→ **Assigned task**
Return each line of the listing that contains the string "Switch".

◇ ◇ ◇ ◇ ◇ ◇ ◇

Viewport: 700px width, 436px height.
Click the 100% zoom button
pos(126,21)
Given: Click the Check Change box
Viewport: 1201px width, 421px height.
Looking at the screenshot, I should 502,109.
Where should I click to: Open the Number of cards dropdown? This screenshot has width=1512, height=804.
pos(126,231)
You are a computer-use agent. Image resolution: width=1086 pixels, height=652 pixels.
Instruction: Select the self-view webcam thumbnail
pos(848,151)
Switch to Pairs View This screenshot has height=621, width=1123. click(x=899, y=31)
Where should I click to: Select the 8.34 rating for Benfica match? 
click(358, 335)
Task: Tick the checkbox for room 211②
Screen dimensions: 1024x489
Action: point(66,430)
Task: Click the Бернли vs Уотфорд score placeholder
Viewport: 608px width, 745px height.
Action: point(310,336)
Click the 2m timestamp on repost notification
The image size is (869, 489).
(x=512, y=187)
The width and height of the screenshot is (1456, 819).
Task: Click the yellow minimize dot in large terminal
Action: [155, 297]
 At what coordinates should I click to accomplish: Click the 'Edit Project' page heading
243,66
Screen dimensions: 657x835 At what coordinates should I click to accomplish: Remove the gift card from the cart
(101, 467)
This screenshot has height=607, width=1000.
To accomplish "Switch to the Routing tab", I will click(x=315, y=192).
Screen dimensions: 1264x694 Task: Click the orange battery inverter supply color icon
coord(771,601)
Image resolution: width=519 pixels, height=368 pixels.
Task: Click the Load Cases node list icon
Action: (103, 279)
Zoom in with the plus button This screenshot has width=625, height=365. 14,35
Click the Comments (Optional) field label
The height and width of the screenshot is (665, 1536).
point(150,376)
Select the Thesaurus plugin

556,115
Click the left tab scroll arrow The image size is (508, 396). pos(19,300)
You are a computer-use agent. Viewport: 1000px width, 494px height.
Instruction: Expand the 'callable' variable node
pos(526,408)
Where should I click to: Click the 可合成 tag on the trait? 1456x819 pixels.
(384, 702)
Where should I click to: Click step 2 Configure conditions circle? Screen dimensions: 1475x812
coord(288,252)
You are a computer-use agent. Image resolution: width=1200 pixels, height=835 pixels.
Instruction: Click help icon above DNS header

◇ ◇ ◇ ◇ ◇ ◇ ◇

→ **Result of the task**
Switch to Pairs View This screenshot has height=621, width=1123. click(x=899, y=31)
To accomplish "Switch to the Routing tab", I will click(x=315, y=192).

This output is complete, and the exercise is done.